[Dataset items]
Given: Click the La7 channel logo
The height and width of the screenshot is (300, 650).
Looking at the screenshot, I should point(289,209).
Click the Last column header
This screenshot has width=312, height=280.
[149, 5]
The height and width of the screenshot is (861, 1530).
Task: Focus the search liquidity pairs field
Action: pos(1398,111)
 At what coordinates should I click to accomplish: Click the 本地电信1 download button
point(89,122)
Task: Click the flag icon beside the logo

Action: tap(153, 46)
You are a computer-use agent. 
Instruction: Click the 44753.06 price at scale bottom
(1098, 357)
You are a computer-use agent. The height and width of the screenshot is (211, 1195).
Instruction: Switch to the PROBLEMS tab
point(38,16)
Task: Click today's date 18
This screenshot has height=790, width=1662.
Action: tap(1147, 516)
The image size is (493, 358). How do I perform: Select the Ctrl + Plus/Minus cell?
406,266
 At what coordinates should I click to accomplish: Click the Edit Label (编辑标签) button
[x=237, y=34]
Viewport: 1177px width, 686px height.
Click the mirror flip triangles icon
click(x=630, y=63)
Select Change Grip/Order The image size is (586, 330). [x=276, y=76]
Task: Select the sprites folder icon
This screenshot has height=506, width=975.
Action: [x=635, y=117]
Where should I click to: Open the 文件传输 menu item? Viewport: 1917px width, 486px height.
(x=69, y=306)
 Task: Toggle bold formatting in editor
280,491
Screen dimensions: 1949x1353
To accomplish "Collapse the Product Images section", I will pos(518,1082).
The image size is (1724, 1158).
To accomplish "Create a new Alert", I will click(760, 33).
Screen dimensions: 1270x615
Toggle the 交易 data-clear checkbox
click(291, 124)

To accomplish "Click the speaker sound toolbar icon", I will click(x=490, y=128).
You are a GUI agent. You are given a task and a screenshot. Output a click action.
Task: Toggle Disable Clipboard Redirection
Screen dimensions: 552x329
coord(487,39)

## Aim of the exercise
Copy out each line of the dataset items above that contains the word "logo".

## Worked answer
Given: Click the La7 channel logo
Task: Click the flag icon beside the logo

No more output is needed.